Normalizers

edit

This functionality is in technical preview and may be changed or removed in a future release. Elastic will work to fix any issues, but features in technical preview are not subject to the support SLA of official GA features.

Normalizers are similar to analyzers except that they may only emit a single token. As a consequence, they do not have a tokenizer and only accept a subset of the available char filters and token filters. Only the filters that work on a per-character basis are allowed. For instance a lowercasing filter would be allowed, but not a stemming filter, which needs to look at the keyword as a whole.

Custom normalizers

edit

Elasticsearch does not ship with built-in normalizers so far, so the only way to get one is by building a custom one.
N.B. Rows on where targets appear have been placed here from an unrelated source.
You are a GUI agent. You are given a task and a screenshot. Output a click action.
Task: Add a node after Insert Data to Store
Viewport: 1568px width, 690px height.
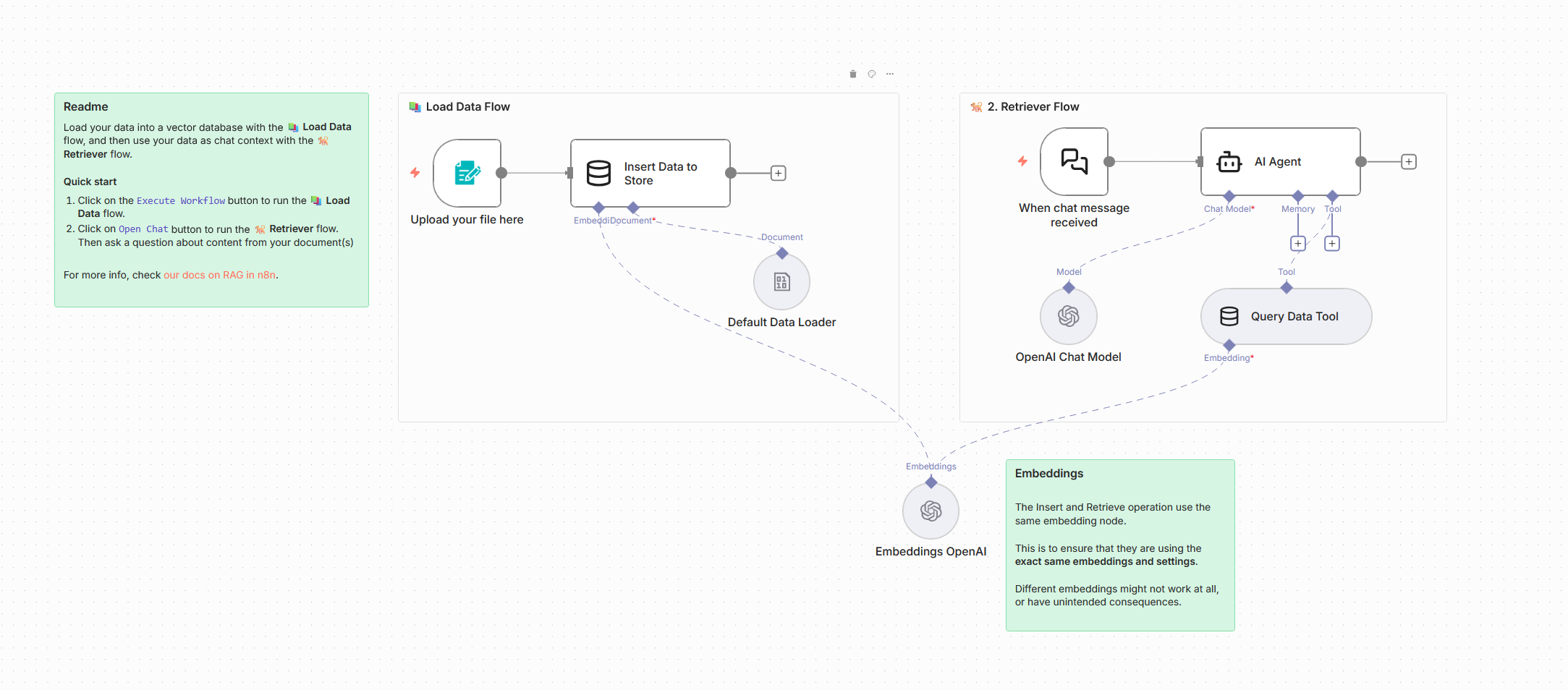(x=778, y=174)
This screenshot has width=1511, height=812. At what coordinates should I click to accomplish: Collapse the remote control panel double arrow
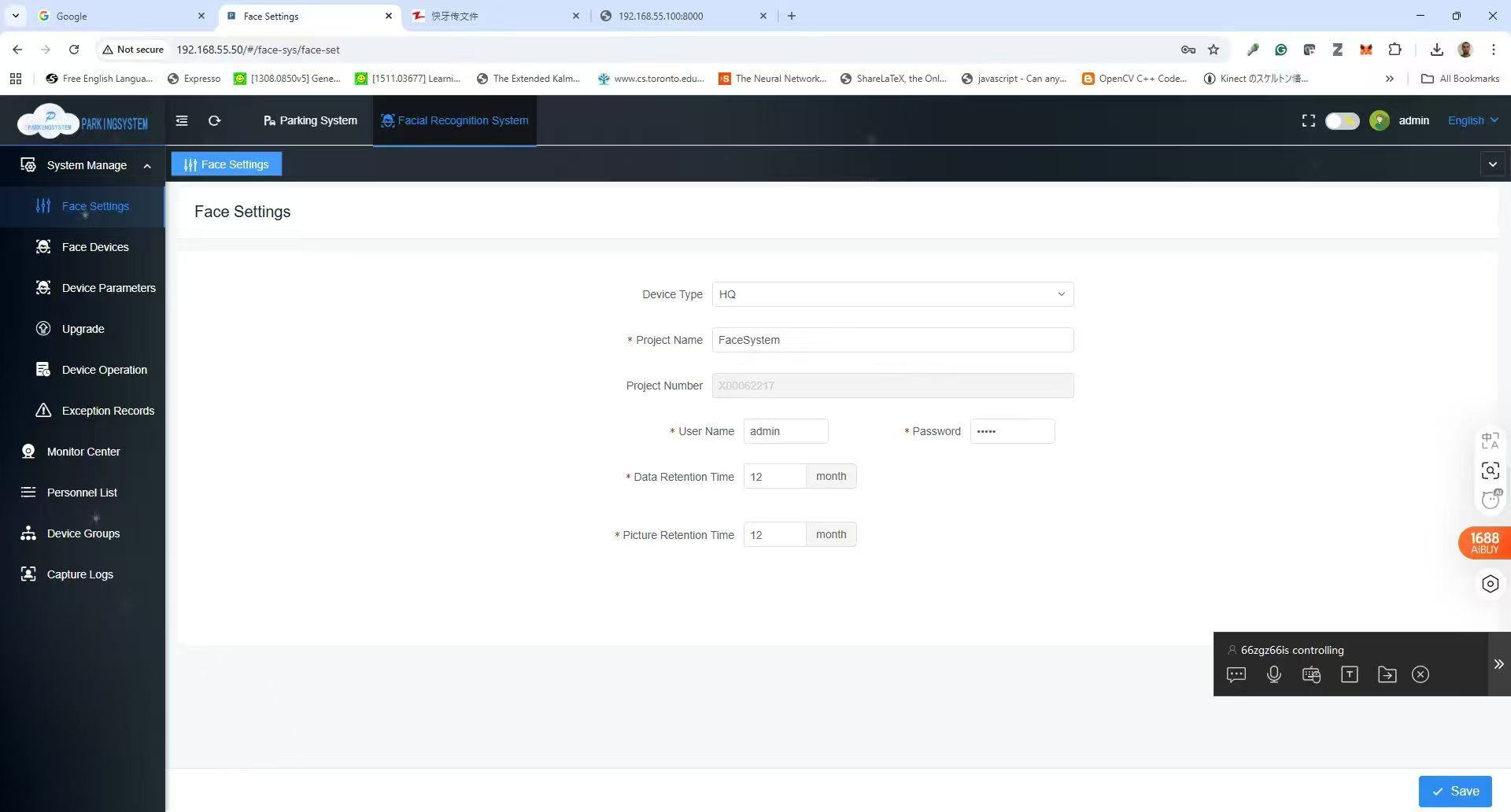point(1499,664)
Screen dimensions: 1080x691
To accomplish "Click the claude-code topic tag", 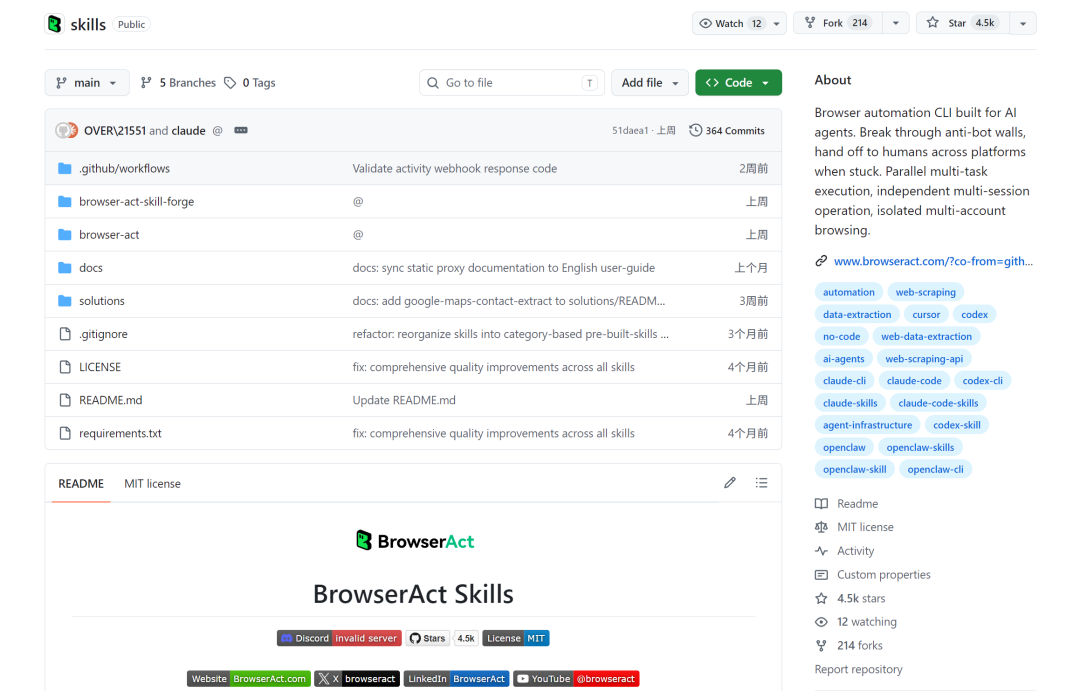I will click(914, 380).
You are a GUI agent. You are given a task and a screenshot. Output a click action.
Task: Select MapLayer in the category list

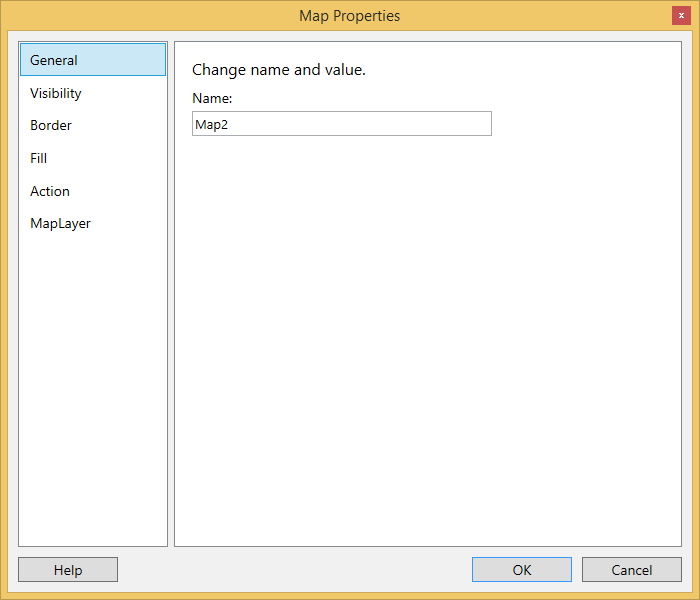tap(60, 223)
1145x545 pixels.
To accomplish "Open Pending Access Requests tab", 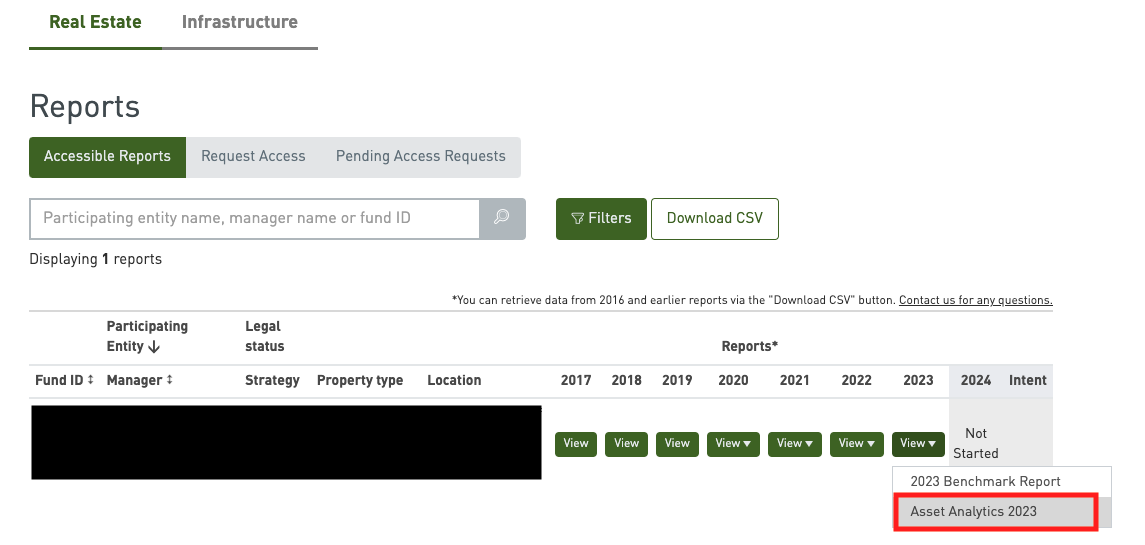I will pos(420,157).
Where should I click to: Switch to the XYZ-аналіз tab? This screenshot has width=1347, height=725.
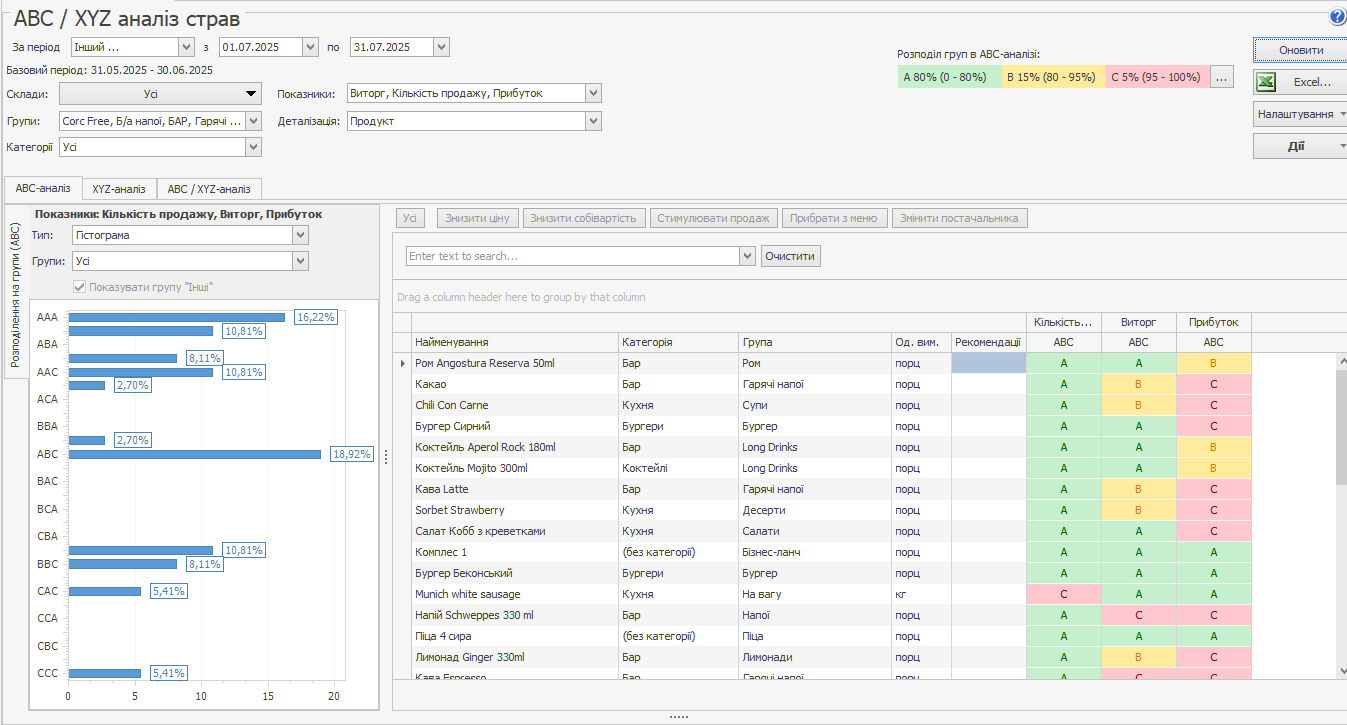pos(119,189)
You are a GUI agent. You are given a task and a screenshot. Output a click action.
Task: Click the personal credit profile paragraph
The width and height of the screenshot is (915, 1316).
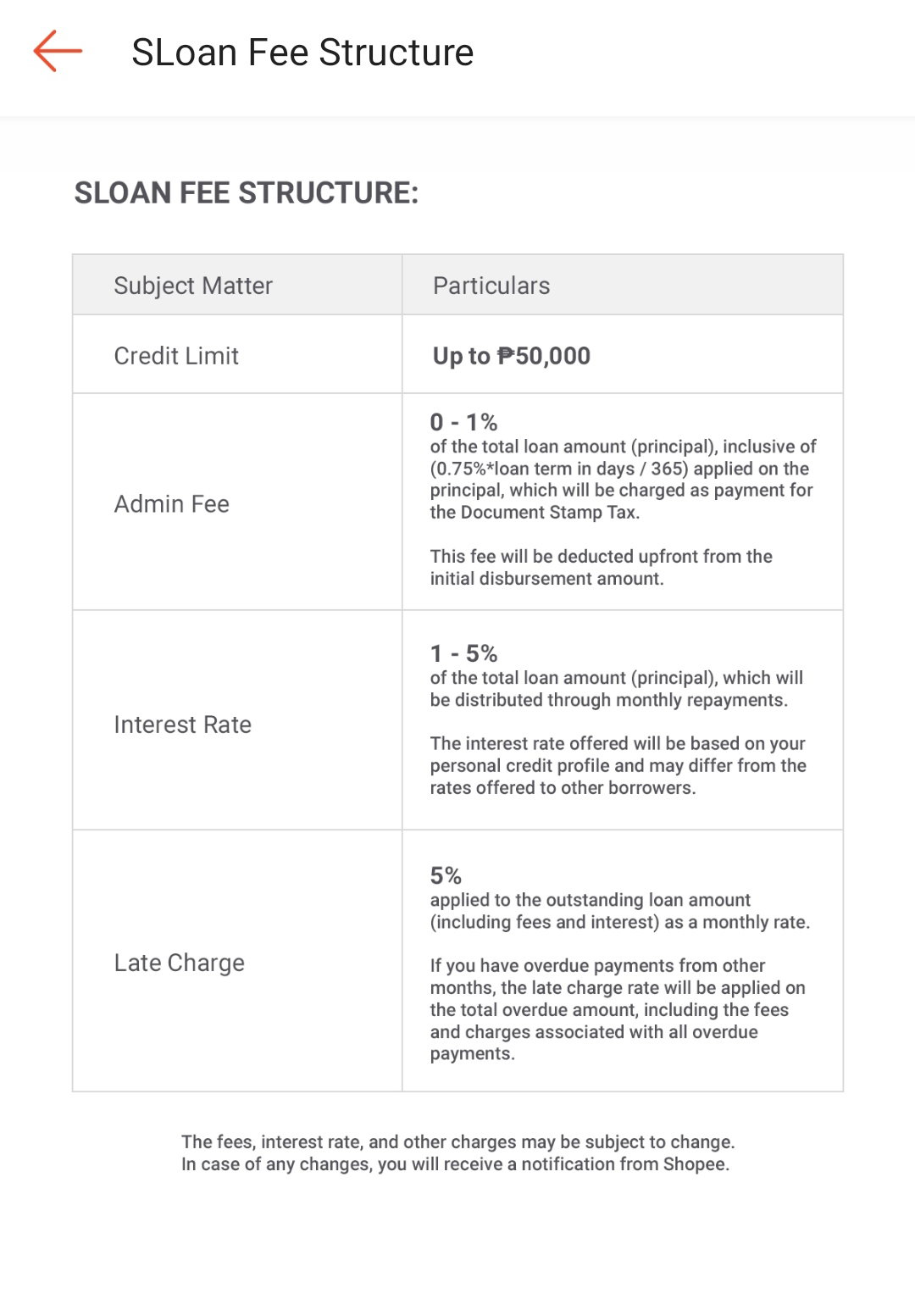pyautogui.click(x=618, y=765)
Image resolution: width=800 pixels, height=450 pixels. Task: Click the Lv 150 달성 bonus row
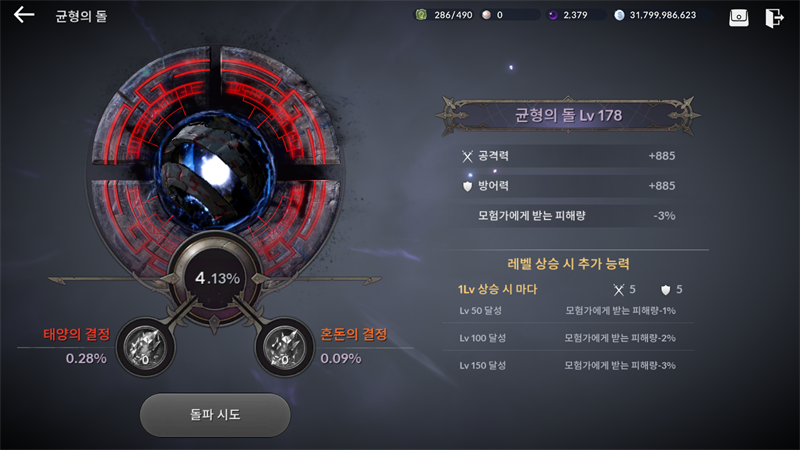[x=568, y=365]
Custom normalizers take a list of char character filters and a list of token filters.

PUT index
{
  "settings": {
    "analysis": {
      "char_filter": {
        "quote": {
          "type": "mapping",
          "mappings": [
            "« => \"",
            "» => \""
          ]
        }
      },
      "normalizer": {
        "my_normalizer": {
          "type": "custom",
          "char_filter": ["quote"],
          "filter": ["lowercase", "asciifolding"]
        }
      }
    }
  },
  "mappings": {
    "type": {
      "properties": {
        "foo": {
          "type": "keyword",
          "normalizer": "my_normalizer"
        }
      }
    }
  }
}